EXERCISE ▸ Please retype the whole listing so that it matches the original exactly.

THE DATA ▸
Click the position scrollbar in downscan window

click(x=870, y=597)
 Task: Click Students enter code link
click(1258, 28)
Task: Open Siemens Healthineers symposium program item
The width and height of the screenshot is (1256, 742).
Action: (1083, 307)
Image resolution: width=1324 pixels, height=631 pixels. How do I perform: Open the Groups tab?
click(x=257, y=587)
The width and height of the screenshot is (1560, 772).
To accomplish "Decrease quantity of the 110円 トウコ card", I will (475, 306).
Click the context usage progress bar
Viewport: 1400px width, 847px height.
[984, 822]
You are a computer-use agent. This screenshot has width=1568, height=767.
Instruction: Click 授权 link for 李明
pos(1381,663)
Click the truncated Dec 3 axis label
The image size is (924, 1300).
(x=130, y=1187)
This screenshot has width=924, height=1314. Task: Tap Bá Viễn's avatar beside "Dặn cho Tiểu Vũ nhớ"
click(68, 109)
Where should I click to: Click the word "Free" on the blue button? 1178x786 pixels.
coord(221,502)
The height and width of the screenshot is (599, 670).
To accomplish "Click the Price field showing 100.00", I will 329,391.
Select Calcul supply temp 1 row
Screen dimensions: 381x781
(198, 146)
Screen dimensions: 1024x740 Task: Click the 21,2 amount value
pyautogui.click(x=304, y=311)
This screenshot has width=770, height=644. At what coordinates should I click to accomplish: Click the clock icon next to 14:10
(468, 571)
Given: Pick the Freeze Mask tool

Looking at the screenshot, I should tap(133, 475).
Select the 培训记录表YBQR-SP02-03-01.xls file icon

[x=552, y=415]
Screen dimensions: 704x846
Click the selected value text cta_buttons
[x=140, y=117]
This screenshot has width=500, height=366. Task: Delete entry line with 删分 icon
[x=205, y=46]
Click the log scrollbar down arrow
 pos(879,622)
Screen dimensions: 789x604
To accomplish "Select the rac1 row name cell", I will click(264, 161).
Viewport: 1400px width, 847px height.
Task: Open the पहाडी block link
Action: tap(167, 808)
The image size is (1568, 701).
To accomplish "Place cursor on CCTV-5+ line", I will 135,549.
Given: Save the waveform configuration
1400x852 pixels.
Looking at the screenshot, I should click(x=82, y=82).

RESPONSE TO THE TASK ▸
Click the position scrollbar in downscan window

click(x=870, y=597)
 Task: Click Students enter code link
click(1258, 28)
Task: Open Siemens Healthineers symposium program item
The width and height of the screenshot is (1256, 742).
Action: (1083, 307)
Image resolution: width=1324 pixels, height=631 pixels. How do I perform: Open the Groups tab?
click(x=257, y=587)
The width and height of the screenshot is (1560, 772).
To accomplish "Decrease quantity of the 110円 トウコ card", I will (475, 306).
Click the context usage progress bar
Viewport: 1400px width, 847px height.
[984, 822]
You are a computer-use agent. This screenshot has width=1568, height=767.
Instruction: Click 授权 link for 李明
pos(1381,663)
Click the truncated Dec 3 axis label
The image size is (924, 1300).
(x=130, y=1187)
This screenshot has width=924, height=1314. Task: Tap Bá Viễn's avatar beside "Dặn cho Tiểu Vũ nhớ"
click(68, 109)
Where should I click to: Click the word "Free" on the blue button? 1178x786 pixels.
coord(221,502)
The height and width of the screenshot is (599, 670).
To accomplish "Click the Price field showing 100.00", I will 329,391.
Select Calcul supply temp 1 row
Screen dimensions: 381x781
(198, 146)
Screen dimensions: 1024x740 Task: Click the 21,2 amount value
pyautogui.click(x=304, y=311)
This screenshot has width=770, height=644. At what coordinates should I click to accomplish: Click the clock icon next to 14:10
(468, 571)
Given: Pick the Freeze Mask tool

Looking at the screenshot, I should tap(133, 475).
Select the 培训记录表YBQR-SP02-03-01.xls file icon

[x=552, y=415]
Screen dimensions: 704x846
Click the selected value text cta_buttons
[x=140, y=117]
This screenshot has width=500, height=366. Task: Delete entry line with 删分 icon
[x=205, y=46]
Click the log scrollbar down arrow
 pos(879,622)
Screen dimensions: 789x604
To accomplish "Select the rac1 row name cell", I will click(264, 161).
Viewport: 1400px width, 847px height.
Task: Open the पहाडी block link
Action: tap(167, 808)
The image size is (1568, 701).
To accomplish "Place cursor on CCTV-5+ line", I will 135,549.
Given: Save the waveform configuration
1400x852 pixels.
Looking at the screenshot, I should click(x=82, y=82).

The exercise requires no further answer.